Страница:
— Торо!.. До чего же ты хороша! — сказал он и сказал неправду, потому что буйволица не была красива.
Потом он рассказал женщинам об испанском бое быков, и это было красиво, лживо и мертво, потому что на шоссе стоял не бык, а буйвол, да и не буйвол, а буйволица, которая шла, чтобы оплодотвориться. Потом он похвалил круглые ямочки на коленях у женщин, но эти колени были для него мертвы, иначе он бы не хвалил их так безошибочно и у обеих сразу. Потом он этим женщинам сообщил, что официально пантеизм у нас не поощряется, но что он убеждённый пантеист и поклонение природе считает единственным спасением для этой трагической планеты, впрочем, всё это были просто слова, потому что и буйволицу, и молнию, и сенокос он любил в той же мере, что и съеденный в полдень сладковатый хашил, — и любил из автомобиля.

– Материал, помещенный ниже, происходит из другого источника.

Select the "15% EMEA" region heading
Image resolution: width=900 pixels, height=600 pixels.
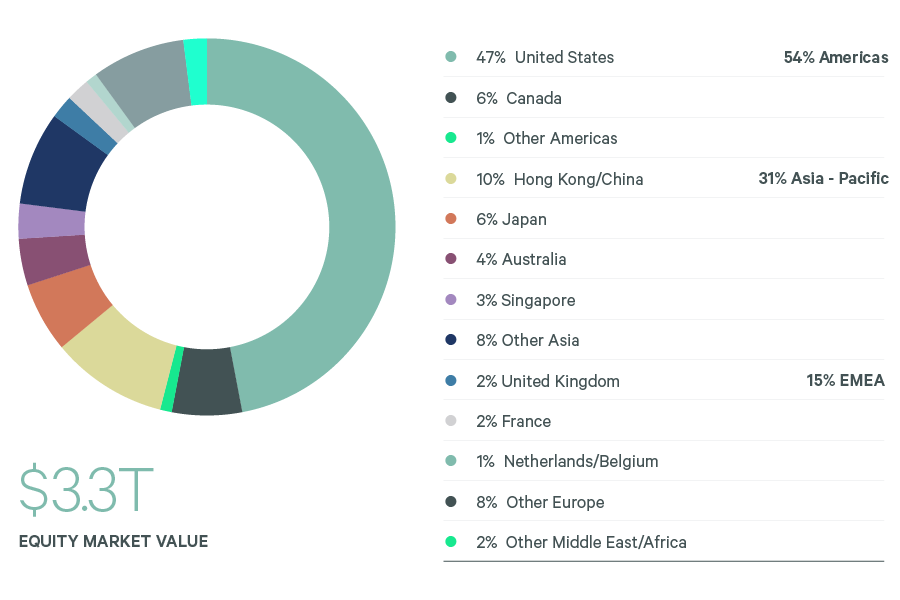[845, 381]
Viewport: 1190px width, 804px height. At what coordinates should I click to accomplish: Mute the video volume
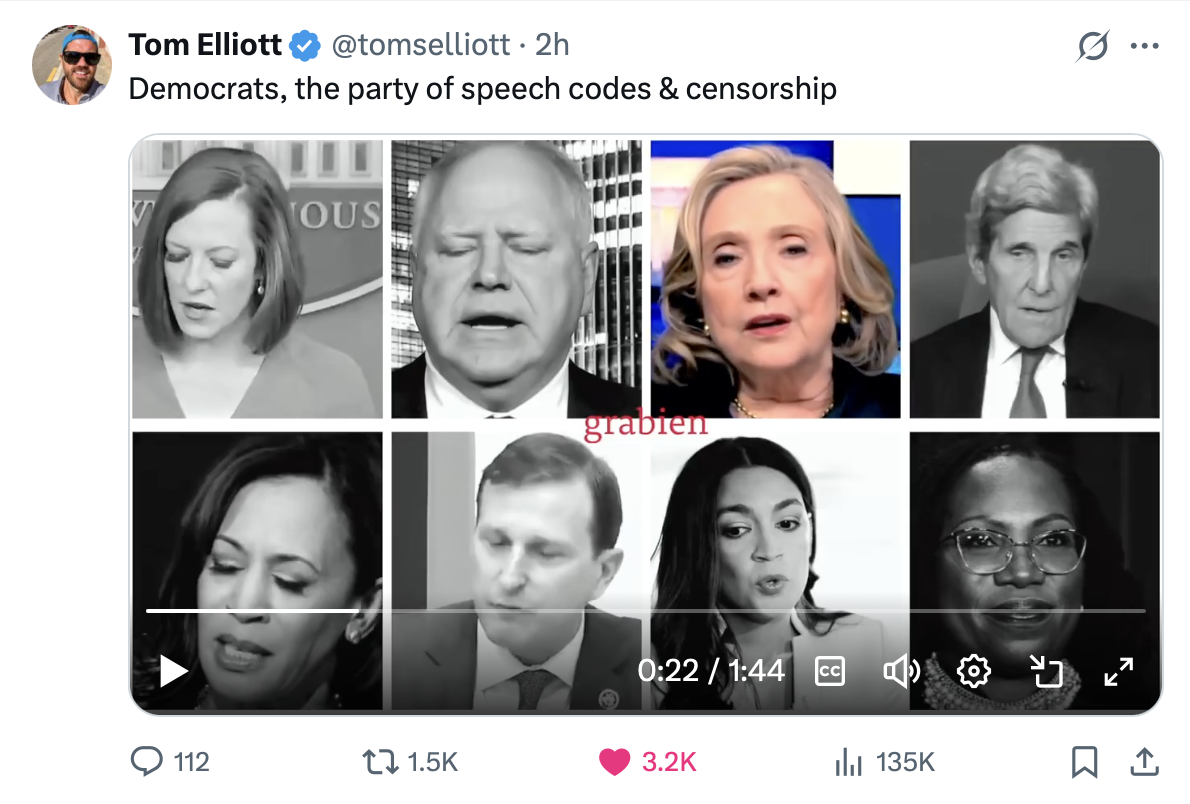(902, 671)

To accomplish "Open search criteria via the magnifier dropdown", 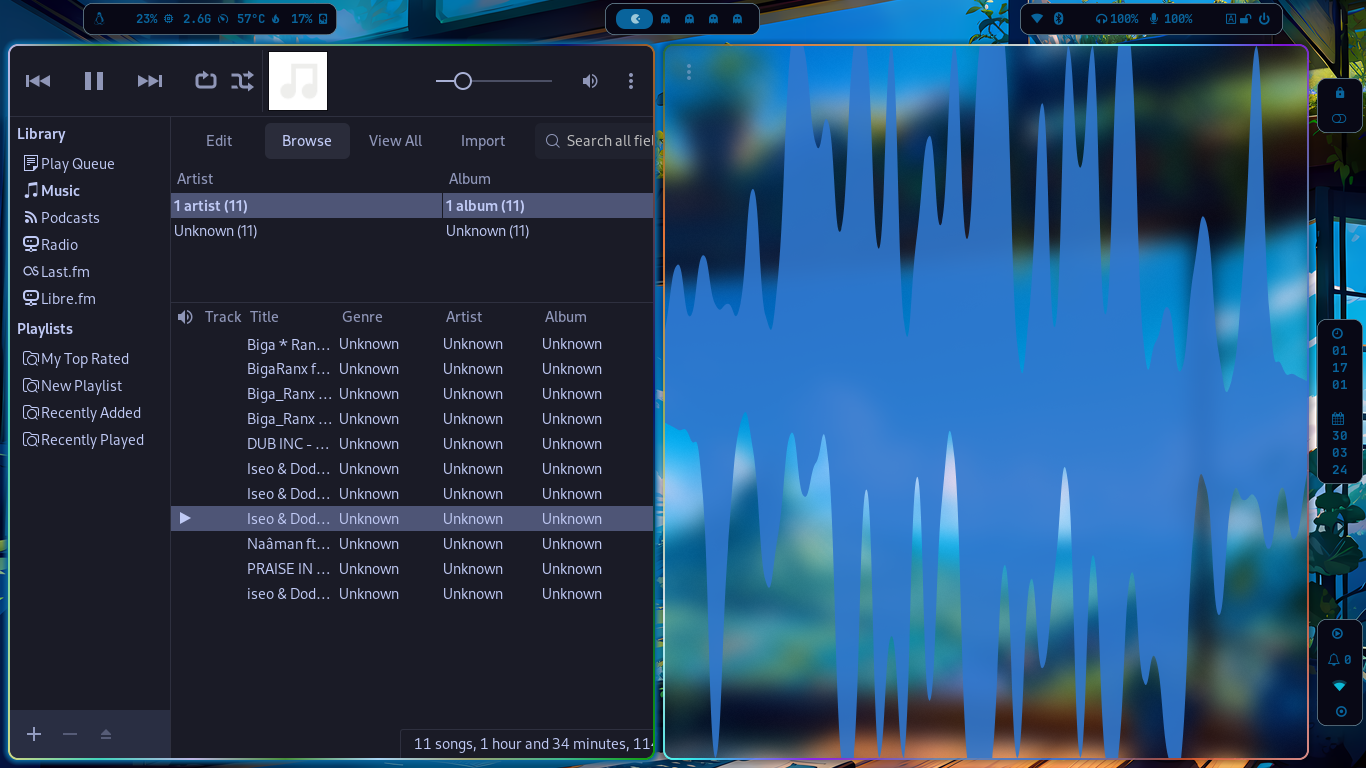I will pos(552,141).
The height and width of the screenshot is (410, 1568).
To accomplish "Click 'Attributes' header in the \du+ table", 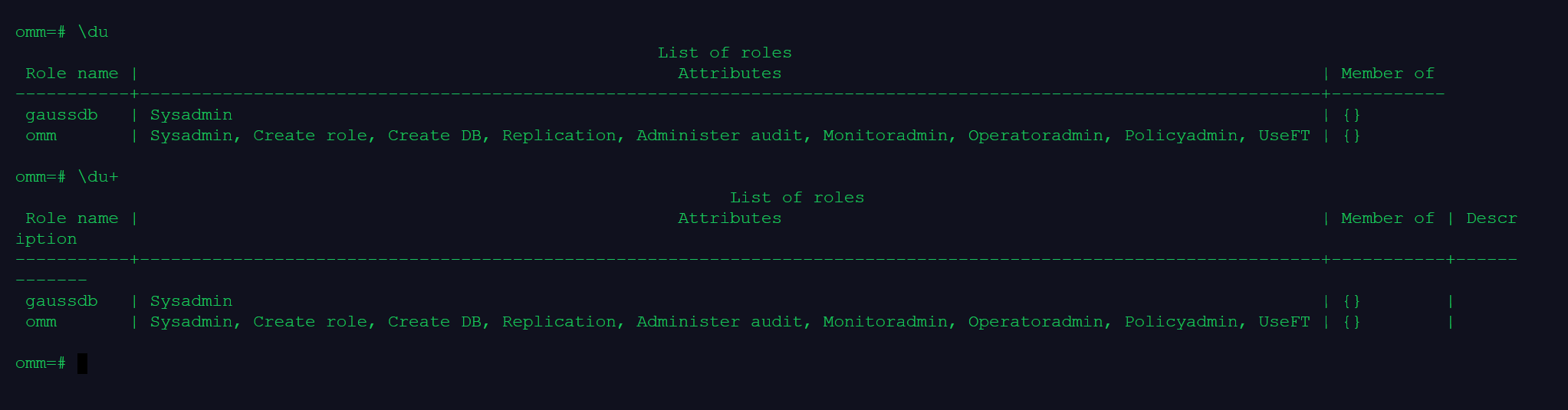I will click(x=729, y=218).

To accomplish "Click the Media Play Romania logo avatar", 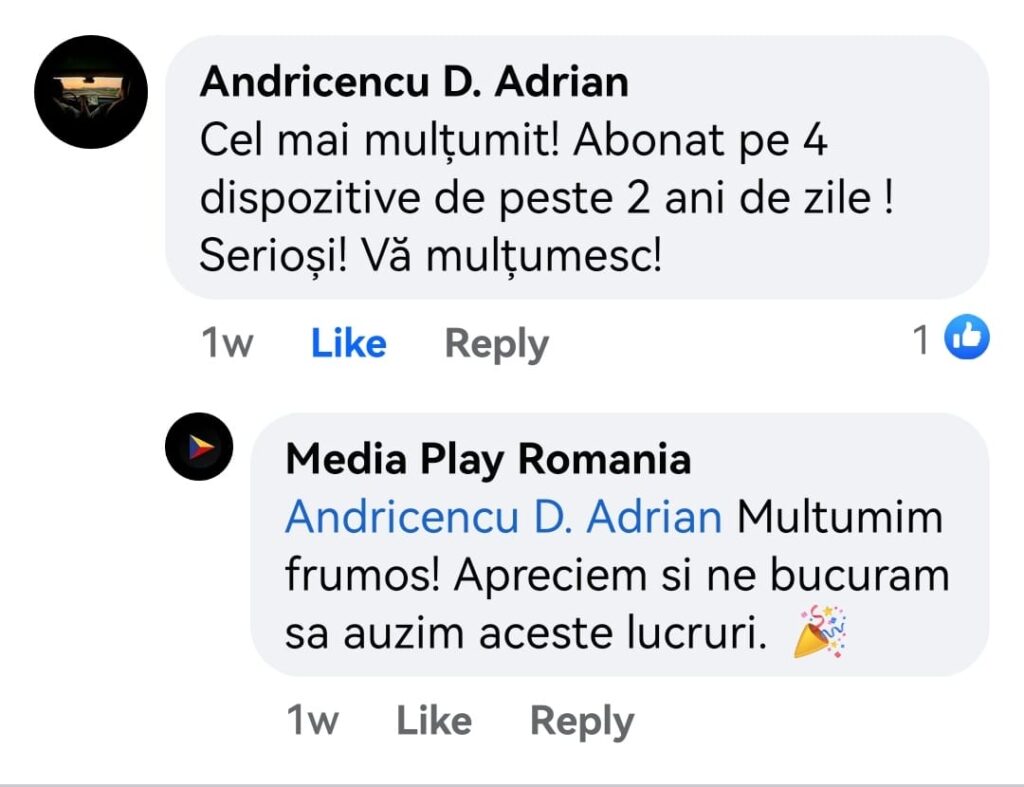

Он спутницам своим разъяснил, что рога у этого быка чешутся и что он идёт подраться с каким-нибудь другим быком, у которого тоже чешутся рога, — во имя красоты и улучшения рода.
Подъём к летнему лагерю был трудным, на него ушёл целый день, но палатки на склоне оказались не летним выгоном — геологи расставили здесь свои бурмашины и бурили, дырявили землю. Они выключили машину и повернулись к буйволице:
— Добро пожаловать!
Буйволица двинулась было дальше, но увидела, что ноги болят и идти некуда, — она оглянулась, промычала, сорвала два пучка травы и решила попросить пристанища у этих геологов. Между палатками ветра не было, буйволица села между палатками, потом выпростала ноги из-под собственной тяжести, голову положила на землю и заснула. Буры постукивали, буйволица покачивалась как бы в воздухе, потом совсем заснула.
Во сне она облизывала грустного своего прошлогоднего детёныша, детёныш слабо постанывал, потом бабка и пастух Минас обманули её — лохматую шкуру её детёныша они намочили солёной водой и набросили на коровьего телёнка. Во сне она облизывала большую голову своего больного детёныша и плакала, и тихая эта печаль была приятна, как сон. Потом лохматая шкура её детёныша соскользнула, и под ней задрожал коровий телёнок с коровьим запахом — она оттолкнула его мордой и крикнула.
Буйволица проснулась, посмотрела мутными глазами — буры постукивали и укачивали. Буйволица захотела встать, но поленилась — ноги подтянула под себя, голову завела на спину и задремала снова. Вымя слегка сдавливало… сейчас придёт бабка, подоит её. Бабка доила ласково, с песней, но вымя не опорожнялось. Буйволица расслабила вымя, но сосцы болели.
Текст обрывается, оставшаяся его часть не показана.